For those who would like to take their studies further, there is a second taught Master’s level course, the M.Phil., which runs over two years, but whose first year syllabus is the same as that of the M.St. course. It includes further taught courses, opportunities for more linguistic training, and a second, longer dissertation in the second year. It is possible to apply for this course from the outset or apply to switch onto it at the end of the MSt.

Scholarships.

The Faculty offers MSt funding each year through the Jeremy Griffiths Studentship, which is generously supported by John and Jeanne Griffiths in memory of their son, Jeremy, who was a graduate student in medieval literature in our Faculty. In addition the Cecily Clarke scholarship may be awarded to a student of English Medieval Studies, with a preference to subjects relating to Middle English Philology.

 

The intellectual life of the Faculty of English                                             Chaucer's Clerk of Oxenford

As well as the formal teaching and assessment, there is a thriving community of medievalists engaged in research and discussion in the Faculty. Those teaching and researching in the Faculty form one of the largest cadres of medievalists in the world, whose interests cover the full range of Old Norse, Old English, Middle English, early Tudor literature and Older Scots, as well as several members with interests in Anglo-Norman and Celtic literatures. The Faculty’s medievalists and their activities are listed here. The graduate students – many of them published scholars and adept teachers in their own right – are crucial members of this community.
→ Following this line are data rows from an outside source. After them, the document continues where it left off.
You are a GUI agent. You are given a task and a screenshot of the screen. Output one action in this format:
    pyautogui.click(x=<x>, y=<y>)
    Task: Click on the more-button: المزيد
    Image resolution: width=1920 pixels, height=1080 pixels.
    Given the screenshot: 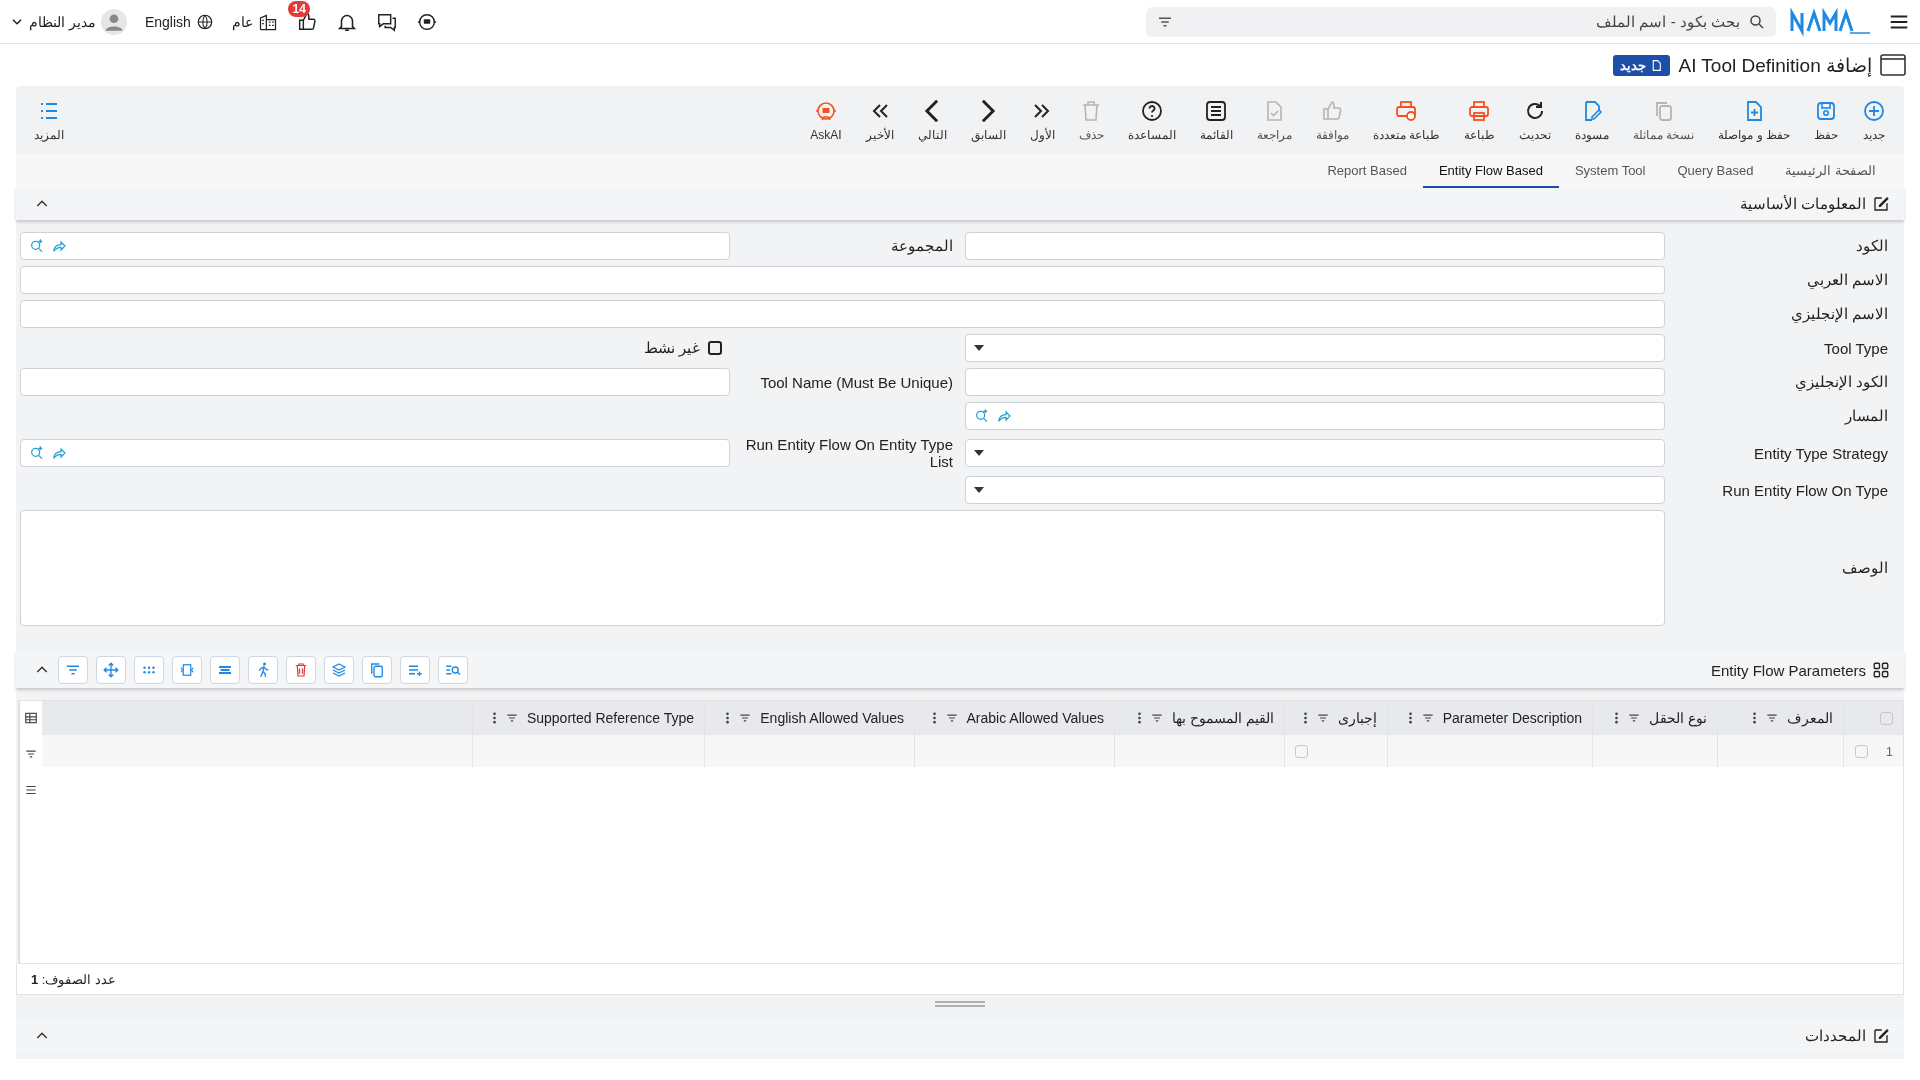 What is the action you would take?
    pyautogui.click(x=49, y=120)
     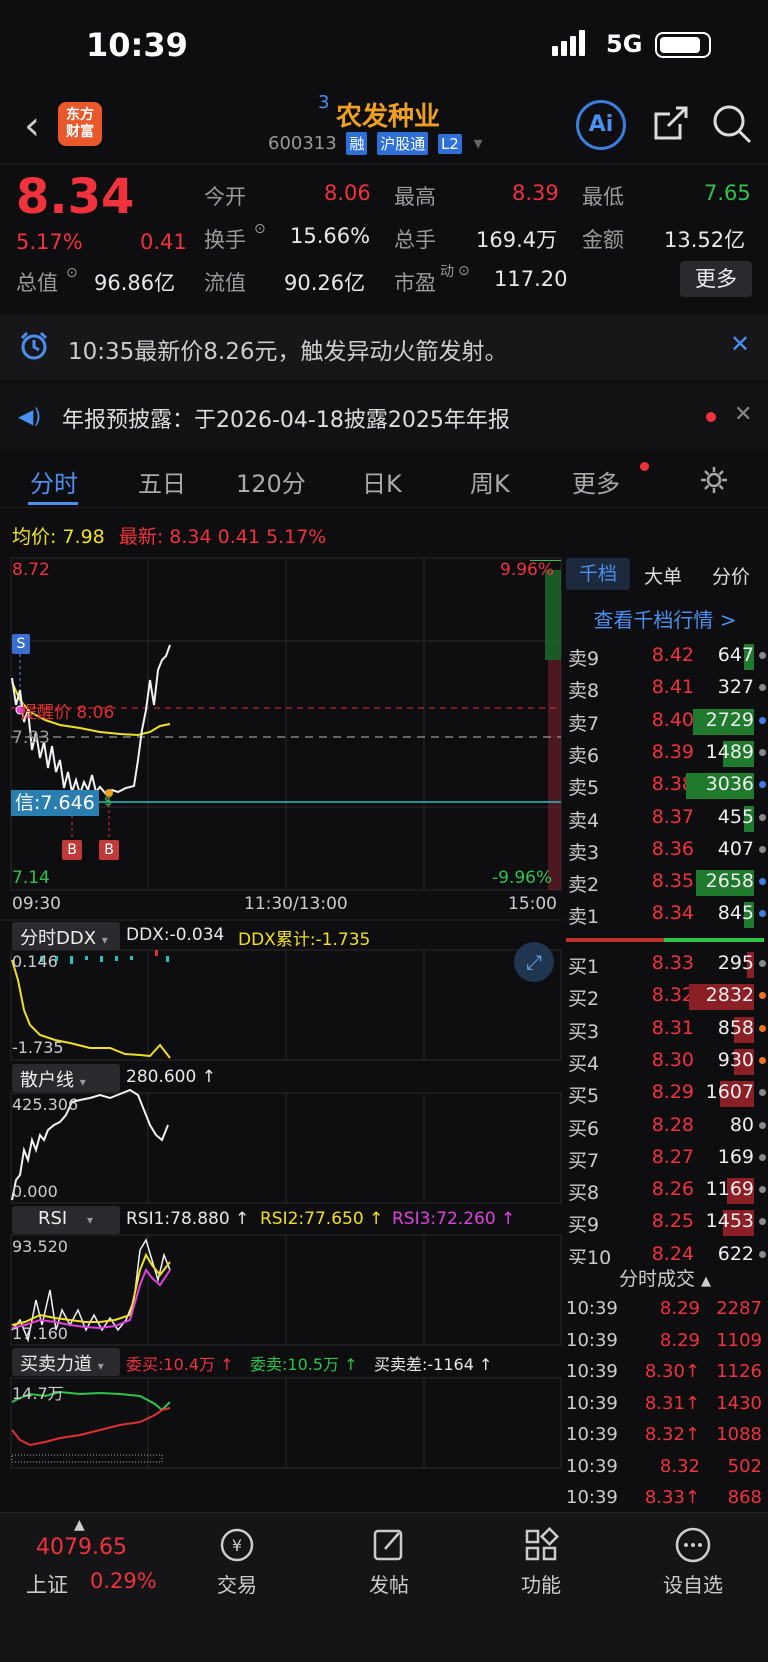 What do you see at coordinates (450, 144) in the screenshot?
I see `tag-l2: L2` at bounding box center [450, 144]. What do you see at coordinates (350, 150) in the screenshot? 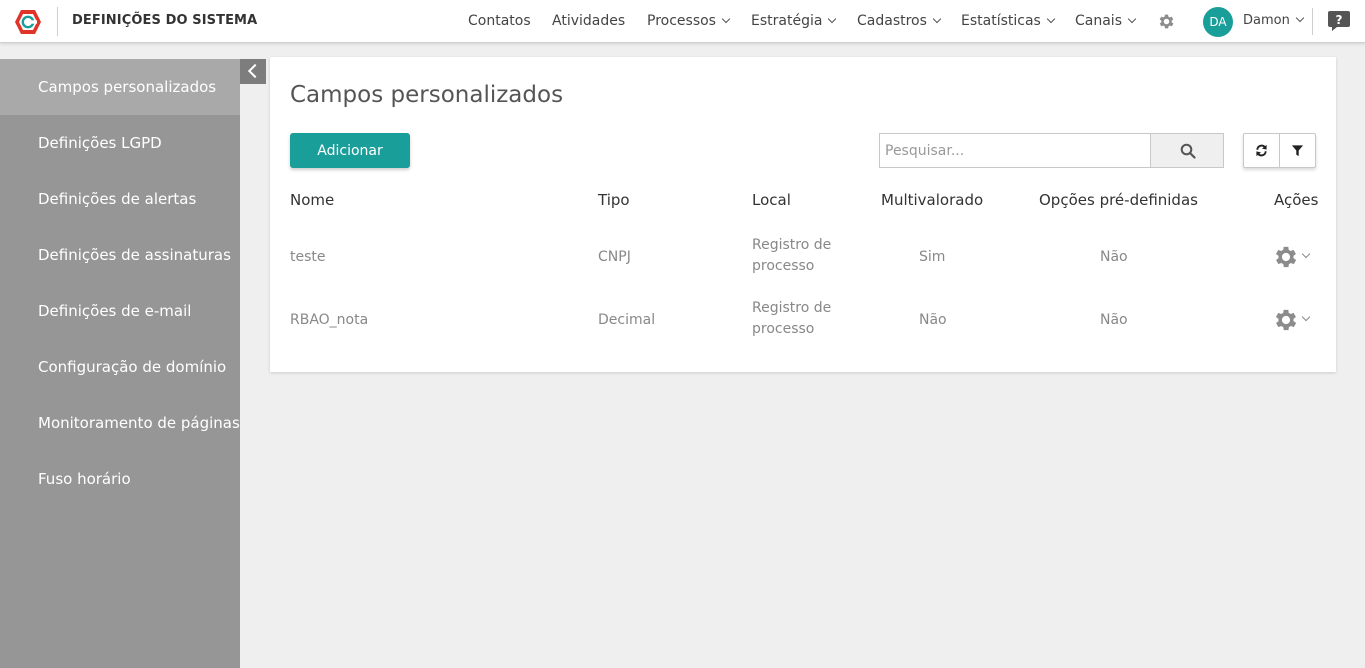
I see `add-button: Adicionar` at bounding box center [350, 150].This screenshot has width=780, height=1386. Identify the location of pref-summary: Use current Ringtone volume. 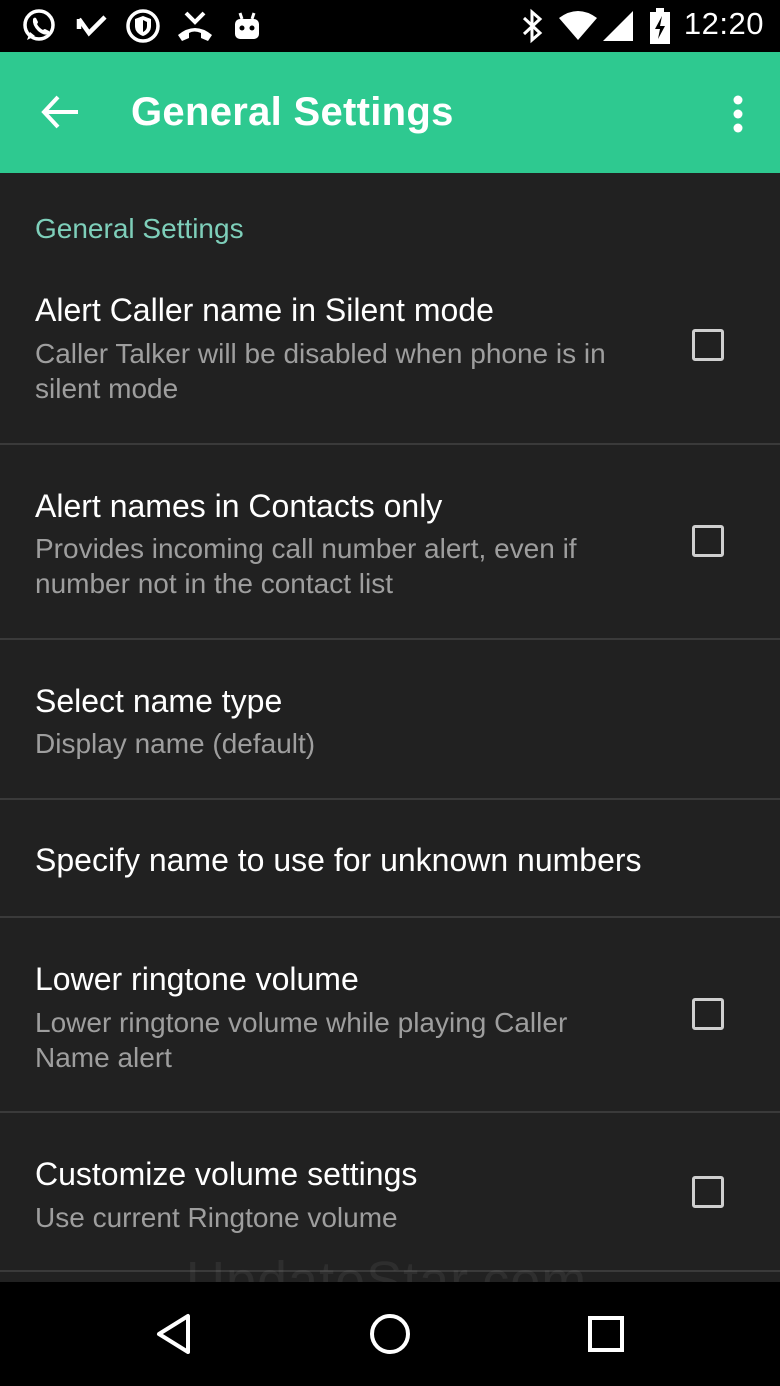
(216, 1218).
The medievalists gather every Wednesday for the Medieval English Research Seminar, at which eminent visiting speakers and locals give papers for discussion, followed by a social gathering. There is a work-in-progress group for people from dissertation students to Faculty members who are studying manuscripts or textual transmission, and there are extra termly seminars of specialists in Old Norse. There are similar research seminars in other parts of the English Faculty and in other faculties (‘medieval church and culture’, medieval social history, medieval music, Anglo-Norman reading group, literature and medicine, the history of the book) at which you are welcome: the current programme for all these can be found on the events page.

Oxford hosts annually the Oxford Graduate Medieval Conference and meetings of the student-run Oxford Medieval Society run throughout the year. The Faculty regularly hosts conferences at which our own students give papers or assist with the organization. Events in the next few years include conferences on literature after the Conquests of 1016 and 1066; on the important literary milieu of Syon Abbey; and the major international conference of the Early Book Society. The literary life of the Faculty reaches forwards too, of course, with lectures by our Professor of Poetry (currently Sir Geoffrey Hill) and special events such as the Clarendon Lectures by a distinguished guest each year. Recent years’ Clarendon Lecturers have included David Wallace, James Simpson and Brian Cummings. Each year, a distinguished medievalist is invited as a guest lecturer in Medieval Studies, and gives a lecture, seminar, and workshop with current graduate students across different faculties. Previous incumbents include Caroline Walker Bynum, Jeffrey Hamburger and Christopher Page.